Appena ebbe terminato, si voltò con l'intento di riporre la ciotola da qualche parte, ma sentì il suo polso essere fermato. Incontrò gli occhi grigi dell'uomo. «Non andartene» disse velocemente, aggrappandosi a lei.
«Non avevo intenzione di farlo» lo rassicurò, aiutandolo a distendersi tra le coperte fradice di sudore e disinfettante. Gli si sedette accanto, mentre il tremore aumentava e lui chiudeva gli occhi, serrando i denti con forza. Le sue palpebre battevano rapide, come se volesse scacciare l'angoscia che lo attanagliava. Involontariamente, la sua mano cercò l'avambraccio di Skye, e lei glielo strinse con solidità, cercando di trasmettergli un po' di forza.

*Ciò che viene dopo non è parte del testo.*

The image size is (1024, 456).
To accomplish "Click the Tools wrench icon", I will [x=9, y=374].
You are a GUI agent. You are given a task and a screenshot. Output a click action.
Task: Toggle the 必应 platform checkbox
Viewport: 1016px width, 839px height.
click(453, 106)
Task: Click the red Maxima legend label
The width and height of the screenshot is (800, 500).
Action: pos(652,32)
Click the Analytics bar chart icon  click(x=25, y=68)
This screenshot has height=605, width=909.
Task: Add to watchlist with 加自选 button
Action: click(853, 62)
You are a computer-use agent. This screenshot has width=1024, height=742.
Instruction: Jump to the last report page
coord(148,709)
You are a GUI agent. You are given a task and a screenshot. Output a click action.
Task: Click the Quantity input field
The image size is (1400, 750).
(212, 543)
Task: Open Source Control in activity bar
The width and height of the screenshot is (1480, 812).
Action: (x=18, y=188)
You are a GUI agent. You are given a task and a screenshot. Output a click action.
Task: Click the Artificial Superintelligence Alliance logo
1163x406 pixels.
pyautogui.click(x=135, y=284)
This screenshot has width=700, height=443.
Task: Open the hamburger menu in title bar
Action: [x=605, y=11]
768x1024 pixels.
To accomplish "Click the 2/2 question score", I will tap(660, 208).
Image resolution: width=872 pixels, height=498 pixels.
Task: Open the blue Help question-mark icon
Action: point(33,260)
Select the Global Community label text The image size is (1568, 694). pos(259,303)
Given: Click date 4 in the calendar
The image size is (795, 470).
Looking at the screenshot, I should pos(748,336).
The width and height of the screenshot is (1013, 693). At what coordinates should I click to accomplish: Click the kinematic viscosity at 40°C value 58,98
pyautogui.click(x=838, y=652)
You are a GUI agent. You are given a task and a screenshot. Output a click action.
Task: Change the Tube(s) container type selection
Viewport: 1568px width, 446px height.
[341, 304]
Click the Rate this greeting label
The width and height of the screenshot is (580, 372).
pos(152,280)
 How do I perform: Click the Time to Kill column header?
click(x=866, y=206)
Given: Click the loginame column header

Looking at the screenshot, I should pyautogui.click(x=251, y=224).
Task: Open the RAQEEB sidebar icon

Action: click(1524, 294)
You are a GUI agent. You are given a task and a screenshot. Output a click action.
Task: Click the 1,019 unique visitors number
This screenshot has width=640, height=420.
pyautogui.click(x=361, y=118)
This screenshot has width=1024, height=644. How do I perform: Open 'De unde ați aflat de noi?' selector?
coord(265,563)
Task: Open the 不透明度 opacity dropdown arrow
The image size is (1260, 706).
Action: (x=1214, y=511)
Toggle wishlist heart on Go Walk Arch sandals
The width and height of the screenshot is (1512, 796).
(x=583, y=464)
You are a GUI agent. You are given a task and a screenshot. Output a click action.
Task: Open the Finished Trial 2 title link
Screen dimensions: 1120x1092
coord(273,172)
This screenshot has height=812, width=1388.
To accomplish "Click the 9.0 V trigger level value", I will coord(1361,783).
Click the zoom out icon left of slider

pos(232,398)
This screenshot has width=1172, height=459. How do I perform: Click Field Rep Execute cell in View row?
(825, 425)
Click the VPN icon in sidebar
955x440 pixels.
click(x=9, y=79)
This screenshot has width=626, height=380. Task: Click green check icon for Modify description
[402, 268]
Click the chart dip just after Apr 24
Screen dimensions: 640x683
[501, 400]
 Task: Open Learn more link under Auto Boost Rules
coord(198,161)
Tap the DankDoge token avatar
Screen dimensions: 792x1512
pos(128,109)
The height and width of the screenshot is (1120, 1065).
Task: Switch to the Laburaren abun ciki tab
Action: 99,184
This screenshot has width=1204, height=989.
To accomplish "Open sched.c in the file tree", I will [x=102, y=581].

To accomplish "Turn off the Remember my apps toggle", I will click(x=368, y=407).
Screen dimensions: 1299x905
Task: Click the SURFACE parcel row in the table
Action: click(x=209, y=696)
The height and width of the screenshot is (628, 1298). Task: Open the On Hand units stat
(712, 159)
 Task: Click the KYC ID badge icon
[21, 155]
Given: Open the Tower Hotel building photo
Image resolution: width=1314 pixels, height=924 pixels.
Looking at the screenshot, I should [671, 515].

«Andrà tutto bene» provò a tranquillizzarlo, anche se non sapeva davvero cosa ci fosse oltre. Maicol gemette, aggrappandosi a lei con sempre maggiore intensità, mentre il dolore cominciava a manifestarsi con violenza. Le bruciature che deturpavano la sua schiena e il resto del corpo, sembravano prendere vita, avvolgendolo in un abbraccio infuocato. Il tempo sembrava distorcersi, interminabile e fugace allo stesso tempo. La paura che il veleno che aveva somministrato non fosse abbastanza rapido le serrava il cuore. Ogni segno vitale in lui sembrava diminuire: il suo respiro si faceva labile, come se avesse difficoltà a espellere l'aria.
Il suo sguardo vitreo si posò su un punto fisso della parete, ma sembrava vedere qualcosa di diverso dalla realtà. «Quando sei entrata qui, sembravi un cerbiatto» intuiva quanto stesse soffrendo per l'assenza di orgoglio che lo costringeva a mostrarsi così, debole. «Ma ora capisco che tu non sei mai stata un cerbiatto impaurito» rantolò, come se anche le parole fossero diventate un peso insopportabile da affrontare. «Tu...sei la morte»
D'un tratto, il suo corpo venne attraversato da uno spasmo e smise del tutto di tremare. I singhiozzi scossero il petto di Skye mentre stringeva la sua mano, che ad ogni minuto che passava diventava sempre più fredda. «Maicol» annaspò, incapace di dire altro.
«Digli che è sempre stato l'unico Re» biascicò, la sua voce ormai consumata. Sentiva la sua vita scivolargli via come sabbia tra le dita, ogni battito del cuore che si affievoliva sempre di più. Con un ultimo respiro, il suo corpo finalmente si rilassò, e smise di soffrire. Maicol andò via e lasciò dietro di sé solo silenzio.
Con lui ebbe la sensazione di aver appena perduto qualcosa di prezioso.
Non voleva che Yuri soffrisse, non voleva che Maicol morisse...
Ma più di ogni altra cosa, non voleva essere la morte.